■ **Extracted data entries**:
++++++++

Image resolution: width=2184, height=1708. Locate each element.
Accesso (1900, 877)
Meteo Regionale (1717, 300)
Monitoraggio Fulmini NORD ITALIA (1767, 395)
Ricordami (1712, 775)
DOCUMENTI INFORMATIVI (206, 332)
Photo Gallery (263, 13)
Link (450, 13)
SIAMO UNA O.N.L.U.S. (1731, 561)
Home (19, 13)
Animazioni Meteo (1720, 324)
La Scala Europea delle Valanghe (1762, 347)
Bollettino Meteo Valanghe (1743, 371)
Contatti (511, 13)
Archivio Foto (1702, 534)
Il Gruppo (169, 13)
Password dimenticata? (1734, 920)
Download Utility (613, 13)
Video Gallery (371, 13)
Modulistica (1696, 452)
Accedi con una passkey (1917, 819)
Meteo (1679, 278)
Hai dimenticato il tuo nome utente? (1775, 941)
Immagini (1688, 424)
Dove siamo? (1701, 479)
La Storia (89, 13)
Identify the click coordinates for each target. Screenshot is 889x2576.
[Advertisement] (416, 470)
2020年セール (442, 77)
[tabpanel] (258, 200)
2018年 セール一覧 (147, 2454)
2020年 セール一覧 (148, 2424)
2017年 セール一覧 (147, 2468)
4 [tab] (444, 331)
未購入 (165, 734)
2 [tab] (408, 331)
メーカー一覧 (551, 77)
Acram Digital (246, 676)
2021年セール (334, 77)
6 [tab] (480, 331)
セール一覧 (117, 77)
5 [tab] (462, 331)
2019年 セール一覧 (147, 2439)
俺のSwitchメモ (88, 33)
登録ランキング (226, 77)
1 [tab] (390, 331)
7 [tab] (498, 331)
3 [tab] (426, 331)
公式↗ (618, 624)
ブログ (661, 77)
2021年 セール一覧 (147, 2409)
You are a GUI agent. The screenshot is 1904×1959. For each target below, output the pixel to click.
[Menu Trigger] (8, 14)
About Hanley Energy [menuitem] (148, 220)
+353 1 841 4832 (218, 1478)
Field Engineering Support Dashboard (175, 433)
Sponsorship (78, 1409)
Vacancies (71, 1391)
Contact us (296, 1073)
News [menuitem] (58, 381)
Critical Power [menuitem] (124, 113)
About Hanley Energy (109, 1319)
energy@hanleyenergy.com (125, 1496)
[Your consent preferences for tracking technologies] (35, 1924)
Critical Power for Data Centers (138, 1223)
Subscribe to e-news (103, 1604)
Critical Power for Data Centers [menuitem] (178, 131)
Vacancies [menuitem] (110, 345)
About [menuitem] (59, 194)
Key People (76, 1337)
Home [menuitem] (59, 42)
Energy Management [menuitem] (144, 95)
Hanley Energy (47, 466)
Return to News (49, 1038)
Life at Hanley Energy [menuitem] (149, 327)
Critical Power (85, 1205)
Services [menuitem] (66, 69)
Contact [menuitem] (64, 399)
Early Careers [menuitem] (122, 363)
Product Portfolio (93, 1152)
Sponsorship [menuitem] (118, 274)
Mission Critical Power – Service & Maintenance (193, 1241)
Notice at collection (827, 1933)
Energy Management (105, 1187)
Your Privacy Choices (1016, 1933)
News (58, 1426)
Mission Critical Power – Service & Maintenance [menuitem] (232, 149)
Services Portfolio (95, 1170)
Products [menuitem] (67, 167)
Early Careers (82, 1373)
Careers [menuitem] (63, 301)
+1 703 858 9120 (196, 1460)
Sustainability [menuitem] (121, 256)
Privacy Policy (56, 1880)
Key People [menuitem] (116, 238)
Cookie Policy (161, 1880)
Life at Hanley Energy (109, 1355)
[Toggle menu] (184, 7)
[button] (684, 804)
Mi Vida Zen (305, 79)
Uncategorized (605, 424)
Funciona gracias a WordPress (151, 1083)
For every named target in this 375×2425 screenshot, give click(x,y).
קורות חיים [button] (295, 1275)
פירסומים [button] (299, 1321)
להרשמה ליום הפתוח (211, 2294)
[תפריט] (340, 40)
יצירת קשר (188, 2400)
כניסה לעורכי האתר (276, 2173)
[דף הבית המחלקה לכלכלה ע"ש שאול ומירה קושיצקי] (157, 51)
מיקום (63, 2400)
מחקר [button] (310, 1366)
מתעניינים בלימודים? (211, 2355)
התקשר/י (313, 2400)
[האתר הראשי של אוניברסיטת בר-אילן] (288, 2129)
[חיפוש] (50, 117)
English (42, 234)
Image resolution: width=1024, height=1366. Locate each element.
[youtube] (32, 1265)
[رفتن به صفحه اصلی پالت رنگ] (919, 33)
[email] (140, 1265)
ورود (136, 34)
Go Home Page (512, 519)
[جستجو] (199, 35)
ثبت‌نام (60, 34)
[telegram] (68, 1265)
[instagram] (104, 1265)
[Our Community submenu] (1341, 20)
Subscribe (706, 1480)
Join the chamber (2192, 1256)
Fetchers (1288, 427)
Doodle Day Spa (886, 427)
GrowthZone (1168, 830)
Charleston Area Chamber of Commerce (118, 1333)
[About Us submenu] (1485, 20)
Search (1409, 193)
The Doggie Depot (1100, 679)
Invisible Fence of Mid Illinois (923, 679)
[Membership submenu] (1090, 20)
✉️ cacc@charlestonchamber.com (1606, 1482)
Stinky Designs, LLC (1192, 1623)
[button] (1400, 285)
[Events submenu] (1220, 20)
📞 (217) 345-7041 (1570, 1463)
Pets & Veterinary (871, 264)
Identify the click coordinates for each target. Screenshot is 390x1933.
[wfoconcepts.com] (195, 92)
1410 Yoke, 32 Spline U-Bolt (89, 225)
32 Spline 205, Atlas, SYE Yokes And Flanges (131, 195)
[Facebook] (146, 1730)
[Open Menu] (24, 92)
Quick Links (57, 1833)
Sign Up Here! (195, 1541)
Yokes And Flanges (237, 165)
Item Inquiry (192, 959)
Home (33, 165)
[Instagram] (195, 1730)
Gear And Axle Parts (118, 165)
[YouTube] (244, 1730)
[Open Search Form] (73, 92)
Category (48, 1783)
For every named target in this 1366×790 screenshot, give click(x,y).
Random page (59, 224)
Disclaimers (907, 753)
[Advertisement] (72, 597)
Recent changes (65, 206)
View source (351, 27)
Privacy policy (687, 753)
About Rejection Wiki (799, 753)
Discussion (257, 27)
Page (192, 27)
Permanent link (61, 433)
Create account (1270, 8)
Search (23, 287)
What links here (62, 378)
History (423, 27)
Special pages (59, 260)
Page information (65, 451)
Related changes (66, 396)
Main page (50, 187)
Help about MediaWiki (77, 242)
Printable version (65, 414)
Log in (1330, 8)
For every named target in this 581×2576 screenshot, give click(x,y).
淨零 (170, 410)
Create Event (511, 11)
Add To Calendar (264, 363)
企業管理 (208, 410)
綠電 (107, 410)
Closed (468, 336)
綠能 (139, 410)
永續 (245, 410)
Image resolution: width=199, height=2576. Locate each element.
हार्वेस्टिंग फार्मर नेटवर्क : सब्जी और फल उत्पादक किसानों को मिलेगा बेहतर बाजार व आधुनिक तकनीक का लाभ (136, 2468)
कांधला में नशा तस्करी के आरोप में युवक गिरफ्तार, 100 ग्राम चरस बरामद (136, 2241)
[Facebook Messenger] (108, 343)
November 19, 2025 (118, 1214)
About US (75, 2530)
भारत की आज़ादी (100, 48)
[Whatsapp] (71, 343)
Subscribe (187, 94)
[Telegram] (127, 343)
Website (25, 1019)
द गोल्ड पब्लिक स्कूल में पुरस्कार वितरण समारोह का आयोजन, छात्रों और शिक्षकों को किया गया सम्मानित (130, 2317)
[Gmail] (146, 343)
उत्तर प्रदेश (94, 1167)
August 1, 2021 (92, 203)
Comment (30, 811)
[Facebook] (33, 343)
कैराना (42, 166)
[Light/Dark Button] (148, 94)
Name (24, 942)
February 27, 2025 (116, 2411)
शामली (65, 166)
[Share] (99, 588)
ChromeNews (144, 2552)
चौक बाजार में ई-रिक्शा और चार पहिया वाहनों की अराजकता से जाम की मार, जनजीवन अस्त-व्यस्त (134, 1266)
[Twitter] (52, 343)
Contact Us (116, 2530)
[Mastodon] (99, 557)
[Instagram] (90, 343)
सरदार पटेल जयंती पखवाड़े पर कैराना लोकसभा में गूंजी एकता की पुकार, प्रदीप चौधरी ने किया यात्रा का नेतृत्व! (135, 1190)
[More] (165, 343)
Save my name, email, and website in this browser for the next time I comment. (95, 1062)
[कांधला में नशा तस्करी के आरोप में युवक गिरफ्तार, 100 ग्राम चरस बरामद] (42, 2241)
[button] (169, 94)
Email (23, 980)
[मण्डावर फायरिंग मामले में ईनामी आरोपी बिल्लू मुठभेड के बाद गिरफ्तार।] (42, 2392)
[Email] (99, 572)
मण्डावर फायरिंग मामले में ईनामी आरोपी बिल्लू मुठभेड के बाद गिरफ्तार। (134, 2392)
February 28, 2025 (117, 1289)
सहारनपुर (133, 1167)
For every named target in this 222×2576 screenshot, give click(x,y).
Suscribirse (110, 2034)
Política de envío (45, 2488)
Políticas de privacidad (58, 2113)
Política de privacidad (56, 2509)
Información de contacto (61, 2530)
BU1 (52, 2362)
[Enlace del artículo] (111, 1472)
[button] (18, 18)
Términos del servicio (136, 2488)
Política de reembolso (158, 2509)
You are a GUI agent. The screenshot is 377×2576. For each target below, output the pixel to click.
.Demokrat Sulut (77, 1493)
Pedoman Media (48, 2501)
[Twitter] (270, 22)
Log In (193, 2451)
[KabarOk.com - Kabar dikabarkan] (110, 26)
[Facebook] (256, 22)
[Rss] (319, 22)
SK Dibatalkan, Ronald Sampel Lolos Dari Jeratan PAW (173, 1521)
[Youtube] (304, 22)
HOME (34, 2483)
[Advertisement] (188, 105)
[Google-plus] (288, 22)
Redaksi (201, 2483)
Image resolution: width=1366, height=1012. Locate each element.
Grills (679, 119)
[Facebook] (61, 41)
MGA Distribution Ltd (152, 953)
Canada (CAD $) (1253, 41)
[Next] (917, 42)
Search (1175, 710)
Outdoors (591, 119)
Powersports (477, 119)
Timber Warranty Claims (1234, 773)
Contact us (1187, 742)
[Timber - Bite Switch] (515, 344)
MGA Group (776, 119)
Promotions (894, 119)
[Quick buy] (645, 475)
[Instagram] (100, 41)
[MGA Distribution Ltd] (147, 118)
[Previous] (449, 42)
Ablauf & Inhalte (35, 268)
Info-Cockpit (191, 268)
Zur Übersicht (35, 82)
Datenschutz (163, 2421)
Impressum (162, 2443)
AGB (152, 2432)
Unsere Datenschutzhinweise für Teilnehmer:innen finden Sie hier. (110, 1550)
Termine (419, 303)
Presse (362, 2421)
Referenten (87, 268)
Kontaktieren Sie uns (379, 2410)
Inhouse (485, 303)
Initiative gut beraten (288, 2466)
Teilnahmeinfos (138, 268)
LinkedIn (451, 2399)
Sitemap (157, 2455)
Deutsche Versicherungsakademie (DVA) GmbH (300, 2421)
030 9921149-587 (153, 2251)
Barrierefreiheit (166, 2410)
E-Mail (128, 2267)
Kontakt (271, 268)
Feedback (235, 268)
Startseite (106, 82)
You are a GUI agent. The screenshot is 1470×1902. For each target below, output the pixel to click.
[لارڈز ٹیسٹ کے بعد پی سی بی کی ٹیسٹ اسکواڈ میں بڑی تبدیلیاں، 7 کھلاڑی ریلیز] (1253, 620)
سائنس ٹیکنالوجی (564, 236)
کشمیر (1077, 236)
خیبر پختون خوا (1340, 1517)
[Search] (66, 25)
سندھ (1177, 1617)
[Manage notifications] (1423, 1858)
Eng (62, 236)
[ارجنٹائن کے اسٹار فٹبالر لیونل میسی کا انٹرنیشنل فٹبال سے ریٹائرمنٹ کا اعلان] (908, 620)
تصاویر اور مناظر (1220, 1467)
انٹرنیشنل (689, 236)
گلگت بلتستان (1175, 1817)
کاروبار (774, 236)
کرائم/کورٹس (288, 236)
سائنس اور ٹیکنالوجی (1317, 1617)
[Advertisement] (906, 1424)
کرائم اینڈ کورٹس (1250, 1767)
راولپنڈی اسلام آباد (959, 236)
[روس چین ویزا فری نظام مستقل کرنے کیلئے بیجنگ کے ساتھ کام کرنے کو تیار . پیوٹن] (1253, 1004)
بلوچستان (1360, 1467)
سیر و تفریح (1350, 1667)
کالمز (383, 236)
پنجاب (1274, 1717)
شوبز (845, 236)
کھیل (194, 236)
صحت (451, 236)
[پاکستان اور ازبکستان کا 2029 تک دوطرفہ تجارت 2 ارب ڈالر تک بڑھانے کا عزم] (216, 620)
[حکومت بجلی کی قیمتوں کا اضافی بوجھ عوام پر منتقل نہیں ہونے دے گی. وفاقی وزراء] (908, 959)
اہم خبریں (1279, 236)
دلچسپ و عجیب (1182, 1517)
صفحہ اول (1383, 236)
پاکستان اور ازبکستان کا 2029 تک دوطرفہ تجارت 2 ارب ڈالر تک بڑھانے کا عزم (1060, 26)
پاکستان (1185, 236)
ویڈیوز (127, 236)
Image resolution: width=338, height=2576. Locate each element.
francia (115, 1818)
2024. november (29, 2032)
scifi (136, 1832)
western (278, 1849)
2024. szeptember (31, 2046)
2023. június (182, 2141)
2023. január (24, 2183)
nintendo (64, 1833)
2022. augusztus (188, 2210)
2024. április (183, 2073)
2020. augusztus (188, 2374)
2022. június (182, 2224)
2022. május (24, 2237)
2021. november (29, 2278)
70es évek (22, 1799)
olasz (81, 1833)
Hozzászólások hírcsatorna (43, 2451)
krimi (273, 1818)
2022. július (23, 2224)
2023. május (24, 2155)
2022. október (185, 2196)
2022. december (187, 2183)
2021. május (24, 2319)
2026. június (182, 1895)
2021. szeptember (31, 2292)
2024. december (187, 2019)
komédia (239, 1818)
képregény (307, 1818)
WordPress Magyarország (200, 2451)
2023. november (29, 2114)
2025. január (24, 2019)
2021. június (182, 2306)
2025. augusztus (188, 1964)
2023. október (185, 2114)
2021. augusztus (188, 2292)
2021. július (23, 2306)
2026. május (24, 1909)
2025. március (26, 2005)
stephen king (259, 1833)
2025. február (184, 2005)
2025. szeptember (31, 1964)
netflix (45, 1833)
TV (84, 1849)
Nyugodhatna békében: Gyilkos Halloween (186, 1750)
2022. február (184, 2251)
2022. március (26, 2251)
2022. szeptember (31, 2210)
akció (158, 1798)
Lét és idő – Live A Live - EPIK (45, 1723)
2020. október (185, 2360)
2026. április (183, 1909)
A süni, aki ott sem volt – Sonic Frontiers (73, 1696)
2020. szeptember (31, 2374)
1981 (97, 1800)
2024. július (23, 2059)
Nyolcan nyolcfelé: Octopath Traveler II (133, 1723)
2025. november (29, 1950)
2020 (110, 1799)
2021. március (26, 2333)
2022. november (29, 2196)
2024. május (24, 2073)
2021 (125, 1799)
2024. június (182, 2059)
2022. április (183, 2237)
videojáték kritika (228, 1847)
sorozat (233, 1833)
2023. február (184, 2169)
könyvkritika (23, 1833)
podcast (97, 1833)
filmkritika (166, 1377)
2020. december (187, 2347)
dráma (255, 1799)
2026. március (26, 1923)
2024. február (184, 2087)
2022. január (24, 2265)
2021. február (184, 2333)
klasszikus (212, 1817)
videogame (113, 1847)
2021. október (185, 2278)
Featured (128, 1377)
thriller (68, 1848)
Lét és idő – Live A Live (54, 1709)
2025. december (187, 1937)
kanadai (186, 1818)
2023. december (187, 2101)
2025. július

++++++++

■ **Exercise goal**:
Beginning at the line with "Password dimenticata? (1734, 920)" and ending at the line with "2021年 セール一覧 (147, 2409)", reproduce each line of the data above exactly, and add no other lines.

■ **Exercise answer**:
Password dimenticata? (1734, 920)
Download Utility (613, 13)
Video Gallery (371, 13)
Modulistica (1696, 452)
Accedi con una passkey (1917, 819)
Meteo (1679, 278)
Hai dimenticato il tuo nome utente? (1775, 941)
Immagini (1688, 424)
Dove siamo? (1701, 479)
La Storia (89, 13)
Identify the click coordinates for each target. Screenshot is 889x2576.
[Advertisement] (416, 470)
2020年セール (442, 77)
[tabpanel] (258, 200)
2018年 セール一覧 (147, 2454)
2020年 セール一覧 (148, 2424)
2017年 セール一覧 (147, 2468)
4 [tab] (444, 331)
未購入 (165, 734)
2 [tab] (408, 331)
メーカー一覧 (551, 77)
Acram Digital (246, 676)
2021年セール (334, 77)
6 [tab] (480, 331)
セール一覧 (117, 77)
5 [tab] (462, 331)
2019年 セール一覧 (147, 2439)
俺のSwitchメモ (88, 33)
登録ランキング (226, 77)
1 [tab] (390, 331)
7 [tab] (498, 331)
3 [tab] (426, 331)
公式↗ (618, 624)
ブログ (661, 77)
2021年 セール一覧 (147, 2409)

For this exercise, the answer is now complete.